# self portrait ring flash



## Lorielle99 (Jan 12, 2008)

i made my own ring flash. this is what it looks like:






i used foil, tape, cardboard, and a plastic bag


i took some self portraits with it. i used a fan and a remote. tell me what you think: 
1.
	

	
	
		
		

		
		
	


	



2.
	

	
	
		
		

		
		
	


	



3.
	

	
	
		
		

		
		
	


	



4.
	

	
	
		
		

		
		
	


	



5.
	

	
	
		
		

		
		
	


	



6.


----------



## ianm (Jan 12, 2008)

neat home creation 

"tell me what you think" - of you or the photos?  

we'll you're great in them all, but no 2 is the best


----------



## Lorielle99 (Jan 12, 2008)

yes of my photos. # 2 really? i was a bit skeptical with that one. but i really connected with the camera in it, so i was pleased with it i suppose. i think i like 4 the best. hmm anyway thanks for the comment and thanks for looking


----------



## ianm (Jan 12, 2008)

4 is good, but what puts me off is that the top of your head is cut off. 2 is kinda natural, best for portrait i think


----------



## The Phototron (Jan 12, 2008)

Red hair is a crazy turn on!


----------



## Rabieshund (Jan 12, 2008)

I like #5 but you can see the floor and that takes away a little from the shot, haha.
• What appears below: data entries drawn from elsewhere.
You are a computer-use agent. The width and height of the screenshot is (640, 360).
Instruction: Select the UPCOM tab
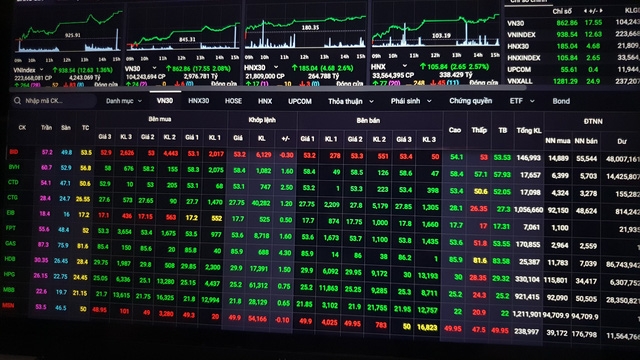pos(300,101)
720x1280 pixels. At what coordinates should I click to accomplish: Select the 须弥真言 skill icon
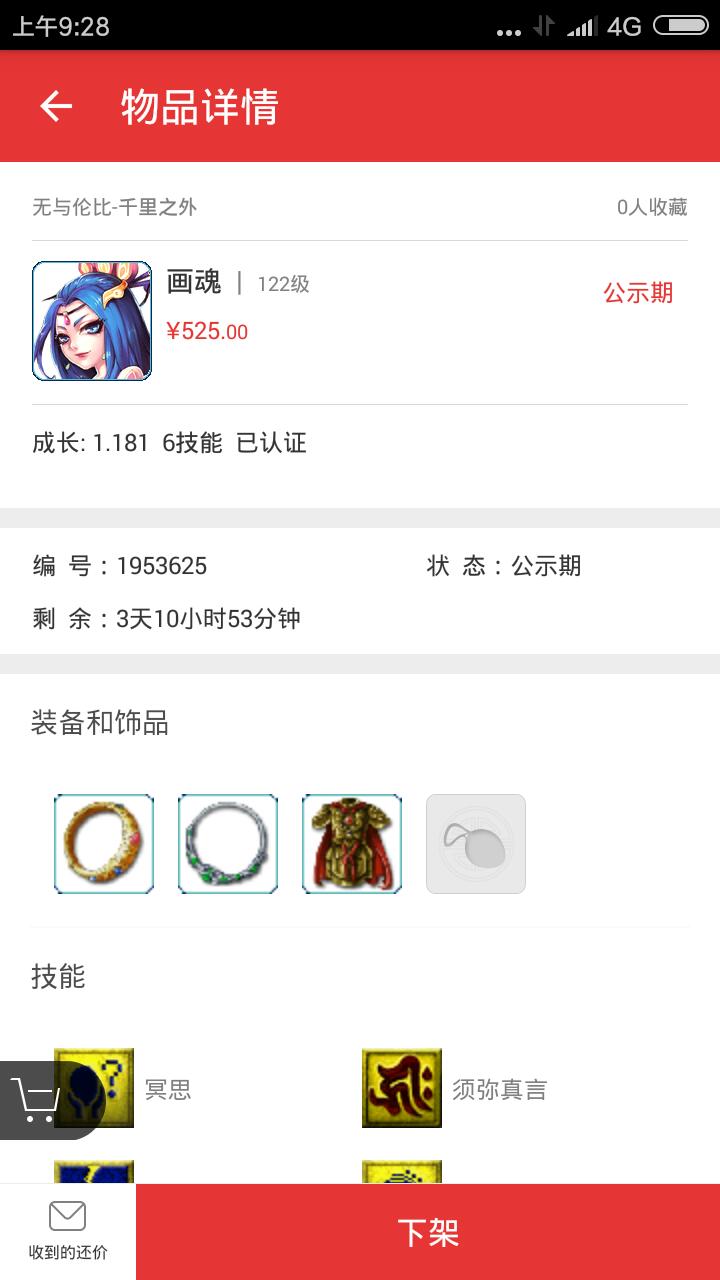point(402,1088)
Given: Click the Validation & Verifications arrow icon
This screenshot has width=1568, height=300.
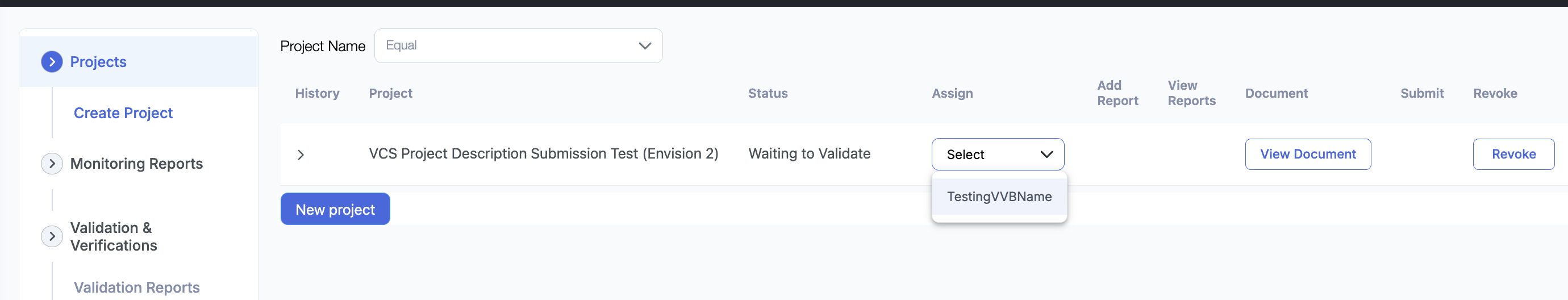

You have very nice hair!


----------



## Sideburns (Jan 12, 2008)

I like 4 a lot.
Also, you're very pretty.  Most red heads I don't like the look of for some reason...like...the orange hair thing?  Yours isn't fluorescent orange...I really like it.

You should work on finding a tripod/self timer routine...so you can take some more inclusive portraits that have your whole head...


----------



## Sw1tchFX (Jan 12, 2008)

DIY FTW!

still needs something on the bottom though, your pop up flash is only covering the top half of the plastic, so you can't get that halo that ring lights are known for. 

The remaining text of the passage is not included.